Rakkim slowed the car, looking for the spot…the cutoff. He had used it before, but it was hard to see in the rain. It was right after a sharp twist in the road, where his taillights would be hidden from anyone following. He crept along. There. He braked gently, then backed into the brush, branches slapping the sides of the car as he parked perpendicular to the road. Engine purring. Lights out. He rolled down the window slightly, the damp sweetness of the forest filling the interior. Rain dripped off the trees, sizzling on the hot hood of the car, and he thought of Sarah.

He had been eighteen when things had shifted between the two of them. Excited at leaving home for the Fedayeen Military Academy, Rakkim had bent down to kiss her good-bye.

“I’m going to marry you someday,” she had whispered, clinging to his neck. She was only thirteen, thin and gangly, but she spoke with the certainty of a woman.

He tugged at her hair, thinking she was joking.

She clung on to him. “You know it’s true.”

He laughed it off, but as the years passed, he felt the attraction too. Every time he came home on leave, she was more mature, wiser, still able to get inside him with a smirk or a knowing glance. Their feelings were never acted upon, rarely even spoken of, too powerful for words. Under Redbeard’s urging, Sarah had agreed to attend mosque with the son of the Senate majority leader, the two of them going for long walks afterward, chaperoned of course. The courtship lasted four months before she put an end to it. That spring, Rakkim just back from the Bible Belt, they walked into Redbeard’s office and asked for his blessing. Rakkim was twenty-five, freshly promoted and with the offer of a staff posting in the city. Sarah had finished university. They were in love. It was time to marry.

“Out of the question,” Redbeard had rumbled. Rakkim had argued his prospects while Sarah had assured Redbeard of the purity of their love and the propriety of their behavior. Redbeard dismissed their arguments with a wave of his hand. Then he dismissed Rakkim.

Perhaps if Rakkim had stayed Fedayeen he could have obeyed Redbeard’s order not to see Sarah again. Already on the fast track to command, honored for his courage and initiative, he could have married, had children, and continued to serve his country. Instead, after two more lengthy missions into the Bible Belt, Rakkim resigned his commission and moved to the Zone. Every day he thought about contacting Sarah, but she acted first.
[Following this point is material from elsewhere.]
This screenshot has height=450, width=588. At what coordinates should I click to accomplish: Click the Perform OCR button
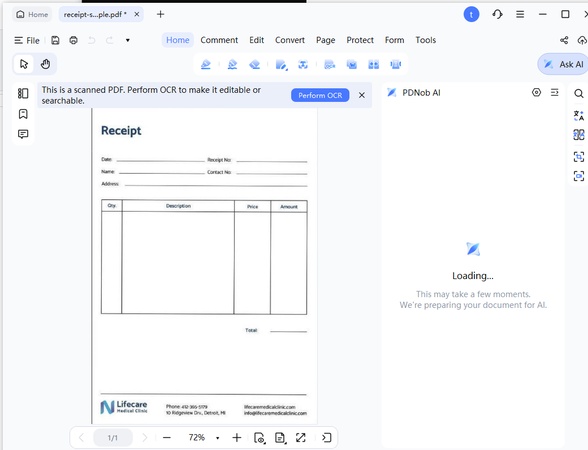[x=320, y=95]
A year and a half ago, a lightly veiled older woman had bumped into him outside the military museum, pressed a message chip into his hand, and hurried away.

The next day Sarah slid beside him in the back row of a darkened movie theater. “I thought Fedayeen were bold. I kept waiting to hear from you. Were you going to let Redbeard decide your whole life-?”

Rakkim kissed her.

“That’s better.” Sarah stroked his face.

They had met every week or so for the next year, sometimes in the early evening under cover of darkness, sometimes in midmorning when she didn’t have classes, but always carefully-he had conducted military raids with less planning. Their affair was dangerous and doomed to discovery, but sweeter somehow because of it. Once after a policeman recognized Rakkim and shook his hand, they had promised to end the affair. The promise was broken a week later under a crescent moon, a lovers’ smile in the night.